• [What needs to be done]: Word for word, restate each of the entries below, and drop every picture.

• [Stored records]:
+---+

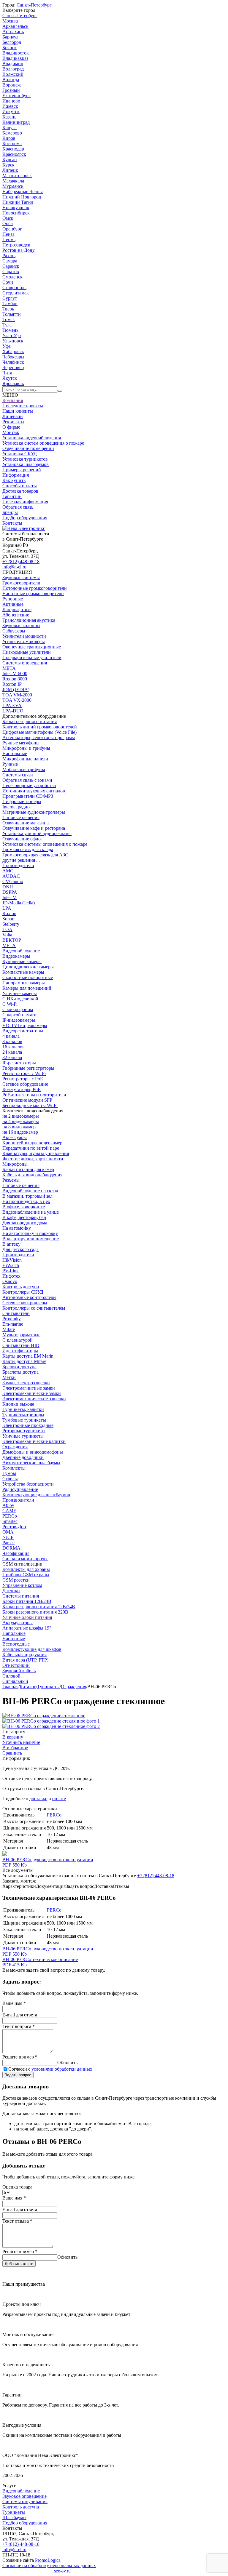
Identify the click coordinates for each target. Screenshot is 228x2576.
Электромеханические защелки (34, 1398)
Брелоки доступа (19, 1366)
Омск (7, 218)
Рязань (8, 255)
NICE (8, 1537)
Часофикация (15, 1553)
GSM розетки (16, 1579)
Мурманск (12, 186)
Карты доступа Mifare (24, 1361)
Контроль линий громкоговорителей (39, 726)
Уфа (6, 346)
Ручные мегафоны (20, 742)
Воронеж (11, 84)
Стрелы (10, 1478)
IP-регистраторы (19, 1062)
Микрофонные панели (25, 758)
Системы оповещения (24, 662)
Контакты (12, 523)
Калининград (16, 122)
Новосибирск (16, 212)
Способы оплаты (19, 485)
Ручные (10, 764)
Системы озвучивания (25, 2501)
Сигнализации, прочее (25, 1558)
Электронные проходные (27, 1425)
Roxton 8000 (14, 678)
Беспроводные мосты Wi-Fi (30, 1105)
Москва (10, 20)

+---+

• [Expected answer]:
Identify the click coordinates for each target. Screenshot is 228x2576.
Электромеханические защелки (34, 1398)
Брелоки доступа (19, 1366)
Омск (7, 218)
Рязань (8, 255)
NICE (8, 1537)
Часофикация (15, 1553)
GSM розетки (16, 1579)
Мурманск (12, 186)
Карты доступа Mifare (24, 1361)
Контроль линий громкоговорителей (39, 726)
Уфа (6, 346)
Ручные мегафоны (20, 742)
Воронеж (11, 84)
Стрелы (10, 1478)
IP-регистраторы (19, 1062)
Микрофонные панели (25, 758)
Системы оповещения (24, 662)
Контакты (12, 523)
Калининград (16, 122)
Новосибирск (16, 212)
Способы оплаты (19, 485)
Ручные (10, 764)
Системы озвучивания (25, 2501)
Сигнализации, прочее (25, 1558)
Электронные проходные (27, 1425)
Roxton 8000 (14, 678)
Беспроводные мосты Wi-Fi (30, 1105)
Москва (10, 20)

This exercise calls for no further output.